04 November 2017•Update: 06 November 2017
Michael Hernandez
WASHINGTON
Ribuan orang berkumpul di depan gerai-gerai resmi Apple di seluruh AS pada Jumat, dengan harapan bias membawa pulang ponsel pintar seri terbaru perusahaan teknologi ini.
iPhone X menawarkan teknologi-teknologi baru yang menggiurkan bagi Apple fanboy, sebutan bagi para pecinta merek ini. Di antaranya adalah layar OLED “Super Retina” dengan resolusi tinggi, kemampuan menge-charge tanpa kabel, dan kamera 12 megapixel.

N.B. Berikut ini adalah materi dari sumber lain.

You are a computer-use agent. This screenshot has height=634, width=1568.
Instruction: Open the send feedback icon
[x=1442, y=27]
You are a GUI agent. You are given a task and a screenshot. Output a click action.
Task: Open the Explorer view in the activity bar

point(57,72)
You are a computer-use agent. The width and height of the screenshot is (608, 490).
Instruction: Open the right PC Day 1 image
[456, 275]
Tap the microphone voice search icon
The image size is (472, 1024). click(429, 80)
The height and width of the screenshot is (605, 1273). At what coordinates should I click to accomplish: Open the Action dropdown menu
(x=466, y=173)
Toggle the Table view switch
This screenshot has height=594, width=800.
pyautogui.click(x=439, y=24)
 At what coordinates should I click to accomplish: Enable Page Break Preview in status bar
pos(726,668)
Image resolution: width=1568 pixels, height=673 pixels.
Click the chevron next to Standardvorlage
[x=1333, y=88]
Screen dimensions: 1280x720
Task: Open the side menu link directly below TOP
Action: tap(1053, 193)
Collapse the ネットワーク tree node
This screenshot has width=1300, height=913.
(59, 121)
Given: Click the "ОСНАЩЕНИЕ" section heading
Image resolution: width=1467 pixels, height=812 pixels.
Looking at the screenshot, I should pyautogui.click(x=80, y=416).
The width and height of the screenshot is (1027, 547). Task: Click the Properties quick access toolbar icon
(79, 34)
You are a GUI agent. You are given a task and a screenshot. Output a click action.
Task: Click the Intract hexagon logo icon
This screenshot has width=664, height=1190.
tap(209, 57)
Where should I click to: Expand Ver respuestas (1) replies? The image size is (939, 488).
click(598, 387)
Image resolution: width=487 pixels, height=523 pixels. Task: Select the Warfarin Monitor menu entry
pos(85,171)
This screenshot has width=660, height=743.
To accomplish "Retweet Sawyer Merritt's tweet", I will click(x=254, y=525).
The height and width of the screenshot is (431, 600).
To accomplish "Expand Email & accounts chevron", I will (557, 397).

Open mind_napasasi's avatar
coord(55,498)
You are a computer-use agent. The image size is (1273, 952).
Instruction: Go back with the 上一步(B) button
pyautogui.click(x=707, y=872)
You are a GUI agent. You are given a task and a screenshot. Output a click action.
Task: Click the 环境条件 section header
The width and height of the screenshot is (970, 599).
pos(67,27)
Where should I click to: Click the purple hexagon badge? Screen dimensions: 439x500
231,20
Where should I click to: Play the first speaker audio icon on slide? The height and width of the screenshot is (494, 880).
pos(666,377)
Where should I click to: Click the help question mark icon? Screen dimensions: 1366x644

Namun perbedaan yang paling mencolok dari seri terbaru iPhone ini adalah keputusan Apple untuk membuang home button, dan memakai teknologi kamera pengenal wajah untuk membuka kunci ponsel.
Ulasan untuk iPhone x sebelumnya banyak yang bernada positif, meski beberapa meragukan teknologi facial recognition yang dipasang akan memenuhi ambisi Apple.
Walaupun, harganya yang tinggi adalah alasan utama beberapa orang mengaku enggan membelinya. Seri terbaru ini dipatok dengan harga USD999 atau sekitar Rp13,5 juta yang berkapasitar 64 gigabit. Harga ini naik menjadi Rp15,5 juta untukversi 256 gigabit.
Ini adalah harga termahal ponsel Apple.
Beberapa masyarakat AS, seperti Chris Rotella, memilih menggunakan kredit bulanan untuk meng-upgrade ponselnya dari model yang lebih lama. Kata dia, dengan system kredit ini dia hanya perlu membayari selisih harganya saja.
“Anda memakai handphone leboh dari apapun, kalau kita bicara alat elektronik,” kata dia.
Rotella bahkan berhasil menghindari antrian panjang berjam-jam dan membawa pulang model terbaru ini dengan mudah karena sudah melakukan pre-order.
Lain lagi dengan Jim Hellaron, yyang dating dari Cleveland. Dia pria dengan urutan antrian paling depan di depan toko Apple di Georgetown, Washington DC.
“Saya ingin mendapatkan ponsel ini secepat mungkin,” kata dia.
Saham Apple meroket lebih dari 3 persen pada pembukaan Wall Street di Jumat, sehingga menambah valuasi perusahaan ini menjadi di atas USD900 juta.